If you have followed the bond market for a long time then you are prepared for volatility.

If you are new to the bond market then, before you act, gather and analyze historical bond market data.

In recent past years there was a great deal of volatility in the government bond market related to the sovereign debt crisis, where countries faced the prospect of bankruptcy. Bets were placed. How did that work out? Who lost money in the bond market and why? Until you understand how and why perhaps you should not be making an significant moves into the bond market.

What is rational behavior in the current market, with the U.S. Fed preparing the public for months (years?) for an interest rate hike . . while European central banks appear to be heading in the opposite direction? How will money be moving into and out of sovereign debt funds?

And what of China, where inflation appeared poised to move up wildly, only to be followed by a plethora of news about China’s growth dramatically slowing and threatening the world economy? Commodity markets, in consequence, have tumbled to earth.

 

What is rational in this economy is not to panic but to know your investment, know a good bit about history – the interplay of your investment choice and market forces – and to understand how values moved over time.

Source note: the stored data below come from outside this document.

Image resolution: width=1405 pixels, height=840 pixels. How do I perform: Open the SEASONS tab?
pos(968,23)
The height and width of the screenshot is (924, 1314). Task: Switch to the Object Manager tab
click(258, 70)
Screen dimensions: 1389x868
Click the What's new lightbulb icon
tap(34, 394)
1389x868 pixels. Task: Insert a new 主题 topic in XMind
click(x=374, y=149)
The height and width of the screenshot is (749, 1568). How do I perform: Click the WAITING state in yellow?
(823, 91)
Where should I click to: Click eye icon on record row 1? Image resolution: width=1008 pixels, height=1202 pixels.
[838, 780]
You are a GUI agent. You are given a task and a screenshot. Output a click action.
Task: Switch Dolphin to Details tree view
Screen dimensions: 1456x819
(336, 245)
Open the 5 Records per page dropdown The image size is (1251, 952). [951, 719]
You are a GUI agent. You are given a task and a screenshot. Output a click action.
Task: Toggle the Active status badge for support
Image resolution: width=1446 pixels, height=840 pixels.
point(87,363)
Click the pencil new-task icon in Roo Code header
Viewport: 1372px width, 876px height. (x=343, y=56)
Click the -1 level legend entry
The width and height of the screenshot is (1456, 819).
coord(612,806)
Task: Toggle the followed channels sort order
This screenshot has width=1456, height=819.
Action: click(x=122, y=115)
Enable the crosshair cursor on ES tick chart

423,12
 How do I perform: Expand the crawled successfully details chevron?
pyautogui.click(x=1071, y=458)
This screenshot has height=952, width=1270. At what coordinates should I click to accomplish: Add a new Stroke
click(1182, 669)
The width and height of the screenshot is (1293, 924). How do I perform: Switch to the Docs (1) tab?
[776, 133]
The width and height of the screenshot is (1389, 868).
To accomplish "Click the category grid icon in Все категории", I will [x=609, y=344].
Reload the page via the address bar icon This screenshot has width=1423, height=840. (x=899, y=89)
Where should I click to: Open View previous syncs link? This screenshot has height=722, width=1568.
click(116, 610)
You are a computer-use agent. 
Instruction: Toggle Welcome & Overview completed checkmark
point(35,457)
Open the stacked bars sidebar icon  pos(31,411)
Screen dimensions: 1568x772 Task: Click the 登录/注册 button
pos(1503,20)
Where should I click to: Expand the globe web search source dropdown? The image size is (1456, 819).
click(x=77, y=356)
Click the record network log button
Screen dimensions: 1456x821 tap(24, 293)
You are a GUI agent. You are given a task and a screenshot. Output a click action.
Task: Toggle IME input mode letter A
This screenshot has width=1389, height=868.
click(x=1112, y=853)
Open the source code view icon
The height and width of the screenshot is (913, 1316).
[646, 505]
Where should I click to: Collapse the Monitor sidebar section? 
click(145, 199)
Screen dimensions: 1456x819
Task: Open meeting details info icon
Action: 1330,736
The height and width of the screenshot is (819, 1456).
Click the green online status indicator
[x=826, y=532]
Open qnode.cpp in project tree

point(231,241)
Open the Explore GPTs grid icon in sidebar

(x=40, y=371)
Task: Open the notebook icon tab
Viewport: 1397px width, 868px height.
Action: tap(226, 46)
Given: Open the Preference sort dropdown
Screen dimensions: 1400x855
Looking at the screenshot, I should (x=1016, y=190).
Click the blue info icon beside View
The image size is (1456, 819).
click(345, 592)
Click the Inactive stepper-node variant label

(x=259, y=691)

Remember in 2008 the Dow Jones industrial average broke 7,000, diving to about 6500? People panicked and sold. Some stayed on the sidelines. Others bought. The Dow is above 17,000.

 

 

Do your due diligence. Speak to a bond professional. Ready everything you can, even if you feel compelled to read it as fast as you can. That’s okay. At least you’re doing your best to NOT INVEST EMOTIONALLY. Read. Discuss. Sleep on it. Talk to your financial or investment professional. Sleep on it. Really, the mind works best when it has time to digest and is well rested.

Then decide.

Trust me on this: the worst investment decisions I have made were the product of a rush to judgment.